Some have speculated that overseas trips help teams to bond, but Lombardi said he didn’t believe so.
‘The Patriots, the Rams, they’re not Boy Scouts,’ Lombardi said. ‘Trips that go away are not bonding trips. What bonds a team is what Tom Brady did at the end of that Jets game. Coming from behind, kicking that field goal, winning the game. Those are the kind of plays that bond teams. This whole going away stuff, I’ve never bought into it.’
Asked whether the Patriots’ use of a conservative defensive scheme, one that doesn’t blitz, is partly to blame for their inability to close out games, Lombardi said the responsibility starts with the offense.
‘The Patriots team this year has given up 58 points in the fourth quarter alone,’ Lombardi said. ‘They’ve only given up 61 points in the first half alone. Because the offense hasn’t extended the lead, whether it’s Seattle where you’re up 23-13, or the Jets game where you’re up 23-13. You’ve got a chance. Put the game away, make it a 30-13 game. They didn’t do it, they made it a closer game. Same thing in Seattle, same thing in Baltimore. And I think that becomes the problem for them, when the offense doesn’t put the game away, then all of a sudden things start to fall apart. That’s really what’s happened.’
Lombardi predicts the Rams will attempt to take advantage of New England’s unimpressive defensive secondary by airing it out.
‘I think they’re going to,” Lombardi said. “The Rams have a unique team. What the Rams are saying when they play you is, ‘We think you’re going to mess up. So we’re going to be as conservative as we possibly can be. We’re not going to blow this game. We’re going to try to get this game to the fourth quarter, we’re going to take our shot.’ And I think you’ll see them take shots up the field.
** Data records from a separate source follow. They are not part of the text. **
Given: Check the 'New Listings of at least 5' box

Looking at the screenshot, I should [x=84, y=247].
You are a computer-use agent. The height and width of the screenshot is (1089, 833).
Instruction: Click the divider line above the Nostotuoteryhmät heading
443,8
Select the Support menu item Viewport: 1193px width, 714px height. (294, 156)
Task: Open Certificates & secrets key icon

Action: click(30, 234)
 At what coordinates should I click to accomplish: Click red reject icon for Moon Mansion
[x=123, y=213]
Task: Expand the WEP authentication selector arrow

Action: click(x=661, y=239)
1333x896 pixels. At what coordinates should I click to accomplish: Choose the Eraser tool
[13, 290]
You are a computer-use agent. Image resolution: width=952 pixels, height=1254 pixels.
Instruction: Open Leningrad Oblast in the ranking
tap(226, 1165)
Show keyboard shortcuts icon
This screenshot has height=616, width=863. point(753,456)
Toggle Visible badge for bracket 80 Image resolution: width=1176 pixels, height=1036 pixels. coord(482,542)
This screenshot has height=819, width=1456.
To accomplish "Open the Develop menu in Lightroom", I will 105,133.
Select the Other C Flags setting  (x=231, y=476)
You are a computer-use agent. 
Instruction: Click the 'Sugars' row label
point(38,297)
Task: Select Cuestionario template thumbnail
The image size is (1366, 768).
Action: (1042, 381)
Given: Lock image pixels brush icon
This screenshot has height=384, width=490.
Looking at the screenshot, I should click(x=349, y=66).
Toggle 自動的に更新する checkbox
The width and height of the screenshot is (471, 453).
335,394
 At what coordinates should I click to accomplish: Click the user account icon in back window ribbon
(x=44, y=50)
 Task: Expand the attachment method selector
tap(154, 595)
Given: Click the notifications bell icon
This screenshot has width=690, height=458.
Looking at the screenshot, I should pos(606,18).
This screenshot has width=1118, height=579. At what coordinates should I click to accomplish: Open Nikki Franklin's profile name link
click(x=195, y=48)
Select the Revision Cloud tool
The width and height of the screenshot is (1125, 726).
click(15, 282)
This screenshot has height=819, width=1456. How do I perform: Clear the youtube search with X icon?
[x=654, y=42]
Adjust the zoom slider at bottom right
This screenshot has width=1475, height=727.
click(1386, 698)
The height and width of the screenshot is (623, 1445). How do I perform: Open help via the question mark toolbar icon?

“I think they will throw it down the field if they can make a few plays. That’s part of what they want to do, anyway. They know they’re not good enough. They know their offensive line is really a work in progress, and that’s being polite. ‘¦ They have to control the ball, stay in a lot of third-and-shorts, keep 10-play drives, and really the Rams don’t mind if you keep the ball for 10 minutes, either. They just want to keep you out of the end zone. They’ll let you have a field goal if you keep it for 10 minutes.”